___ Fragmento citado ___

Los daños colaterales de la ley 257

Por Marcelo L. Magadán*

Hace poco, la prensa se ocupó de la muerte de una mujer alcanzada por un trozo de mampostería desprendida del tercer piso de la fachada de Independencia 1111. A lo irracional de esta muerte se suma el absurdo de las circunstancias, ya que, según informó el gobierno porteño, el edificio había cumplido con la inspección exigida por la ley 257 de seguridad de frentes y balcones. El certificado, emitido un año atrás y válido hasta febrero del 2005, daba cuenta de que el frente en cuestión estaba en buen estado de conservación. En consecuencia, el profesional interviniente obviaba toda recomendación de mantenimiento. Es más, se habló de “un edificio bien mantenido”. Un par de años atrás, el símil piedra de esa fachada había sido “puesto en valor” mediante la consabida mano de pintura, muy probablemente sin haber realizado previamente una consolidación de sus partes y elementos.
Dato curioso. El mismo día del lamentable accidente, a poco más de dos cuadras de allí, en Carlos Calvo 1157, algunos obreros se dedicaban a demoler la decoración aplicada en el frente de un centenario edificio de dos plantas.

___ Filas proporcionadas ___

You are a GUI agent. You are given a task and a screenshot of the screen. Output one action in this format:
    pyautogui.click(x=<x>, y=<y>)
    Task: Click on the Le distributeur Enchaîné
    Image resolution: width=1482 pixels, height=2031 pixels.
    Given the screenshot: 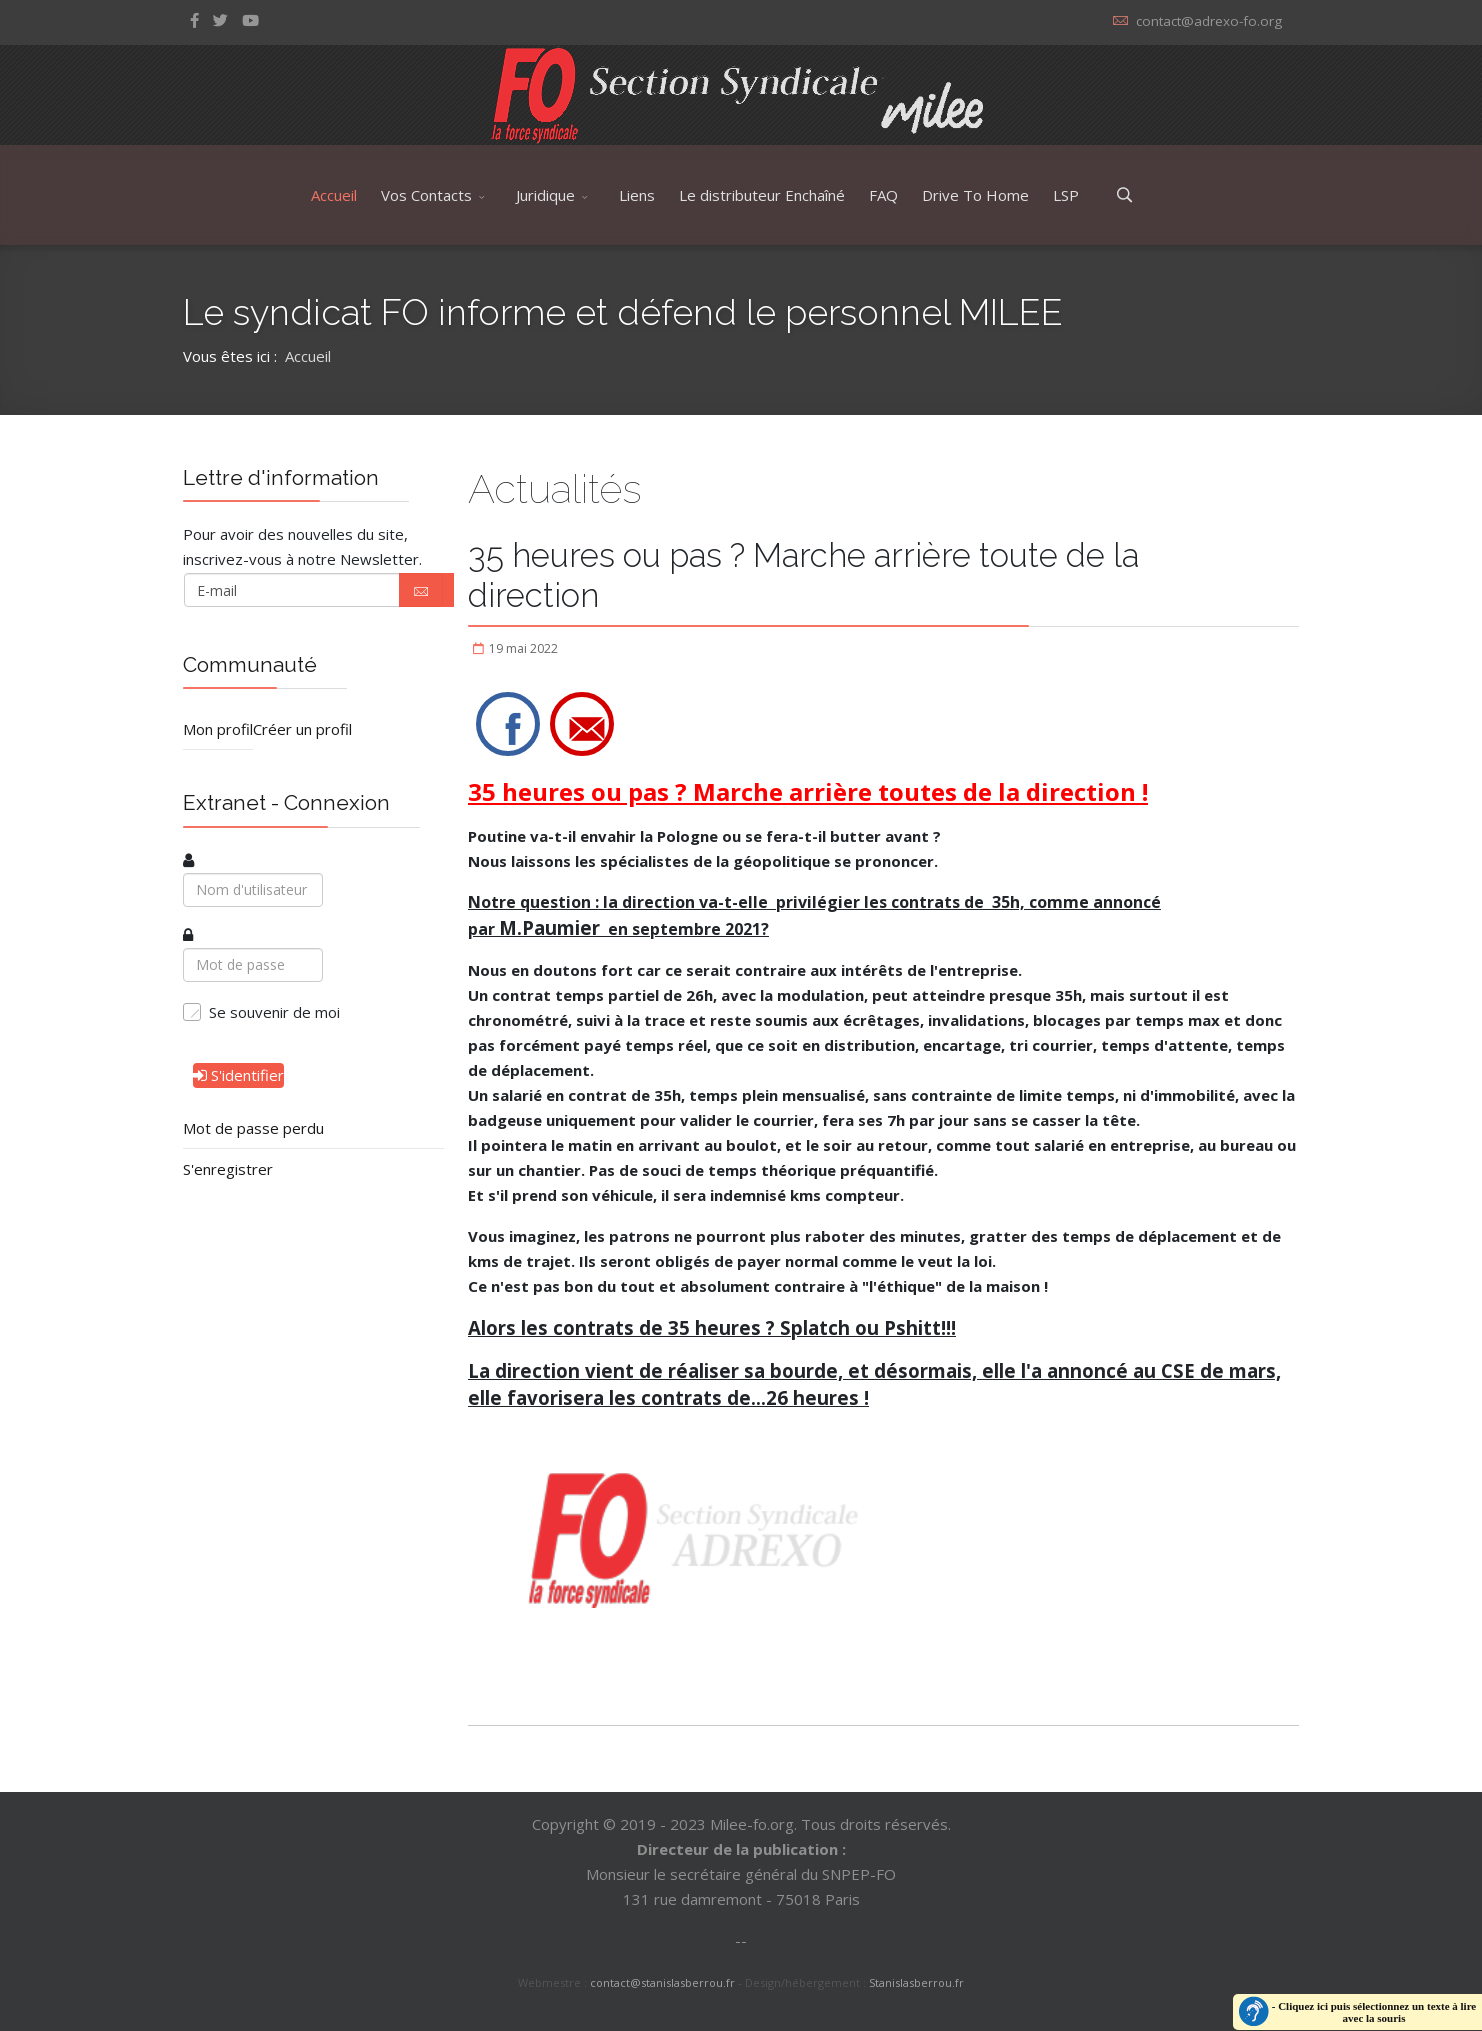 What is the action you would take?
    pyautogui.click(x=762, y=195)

___

■ **Requisitos de la tarea**:
Responda estas preguntas sobre el texto acerca de la ley 257:
1. ¿Desde qué piso de la fachada de Independencia 1111 se desprendió el trozo de mampostería?
2. ¿Hasta qué fecha era válido el certificado emitido para ese edificio?
3. ¿En qué dirección unos obreros demolían la decoración de un frente el mismo día del accidente?

■ **Resultado de la tarea**:
1. El trozo de mampostería se desprendió del tercer piso de la fachada.
2. El certificado era válido hasta febrero del 2005.
3. Los obreros demolían la decoración en Carlos Calvo 1157.